5 Oct 2010 15:52

Russia will become WTO member before 2012

MOSCOW. Oct 5 (Interfax) - Russia will most likely become a member of the World Trade Organization before the end of 2011, director of the Economic Development Ministry's department for trade negotiations and head of Russia's delegation to the WTO talks Maxim Medvedkov said at a Tuesday briefing in Moscow.

"If the current pace of the negotiation process persists, then I think we will welcome New Year's 2012 as a member of this organization. I think it will happen," Medvedkov said.

"Technologically, we can wrap up all the negotiations over the next few months, that's clear," he said.

"At last we find ourselves in the final phase of the negotiations," Medvedkov said. This means that of the three large negotiation blocks, the results of talks involving two of them - more precisely, access to the market for goods and services - which were virtually wrapped up in 2006, will in one to three months be technically set.

As for the third negotiation block - systemic issues having to do with meeting basic WTO obligations, which were also largely completed in 2008 - changes are now being made to the documentation in light of the formation of Russia's Customs Union with Belarus and Kazakhstan, Medvedkov said. "But this is mainly technical work. It began in April and is now halfway done," he said.

Five amended sections in the working group's final report have already been addressed during the course of informal, multi-party consultations, Medvedkov said.
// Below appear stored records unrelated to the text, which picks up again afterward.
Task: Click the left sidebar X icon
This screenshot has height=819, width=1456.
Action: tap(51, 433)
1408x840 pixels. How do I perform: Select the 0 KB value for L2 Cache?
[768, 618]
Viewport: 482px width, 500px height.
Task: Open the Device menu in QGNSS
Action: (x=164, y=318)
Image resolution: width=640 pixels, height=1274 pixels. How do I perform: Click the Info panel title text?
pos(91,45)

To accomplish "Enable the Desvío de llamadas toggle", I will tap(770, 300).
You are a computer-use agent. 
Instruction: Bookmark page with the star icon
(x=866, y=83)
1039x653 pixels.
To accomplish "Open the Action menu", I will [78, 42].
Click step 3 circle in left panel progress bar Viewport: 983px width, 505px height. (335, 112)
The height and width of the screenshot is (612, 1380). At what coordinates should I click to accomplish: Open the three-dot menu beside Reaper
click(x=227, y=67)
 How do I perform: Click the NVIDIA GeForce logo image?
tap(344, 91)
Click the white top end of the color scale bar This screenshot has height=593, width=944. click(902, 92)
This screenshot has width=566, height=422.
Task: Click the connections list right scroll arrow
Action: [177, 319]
Another ten sections are slated to be gone over during multi-party consultations that kick off in Geneva on October 25, and fifteen others during consultations planned for December 5. All told, changes need to be made to 32-33 sections and the plan is for all materials to be submitted to the working group before the end of this year, he said, though a shortage of time may make complete consideration of the amendments take until early next year.

Discussion continues on such issues as the level of subsidies for agriculture, access to the Russian market for meat, the matter of export duties (on timber most of all), several questions concerning the transparency of legislation, the activities of state enterprises, and several others, Medvedkov said.

Negotiations over access to the market for meat have not even begun yet. They are likely to involve from ten to fifteen countries, including the United States, he said. "Our position, in general terms, is that we have to agree in the framework of these negotiations on terms for brining meat into the country that allow for implementing plans we have for development and investment. It's obvious that these conditions will be stricter than those that existed in 2003-2005, when we introduced restrictions on meat for the first time," he said. It would be difficult to say now what the final outcome of the negotiations will look like, as they will take several months, he said. "But I don't think this subject will block accession to the WTO," he said.

After becoming a member, Russia will still be able to apply export duties to the energy group of commodities as to many other goods, Medvedkov said. Russia's embargo on grain exports has not been raised during the negotiations, he said, as all parties understand the reasons behind it and that it is only temporary in nature.

The negotiations are proceeding based on a single position in the talks process with Belarus and Kazakhstan, though the negotiations themselves are being held separately. "Legally, we continue accession as sovereign states, and this will not affect the effectiveness of Customs Union operations," he said.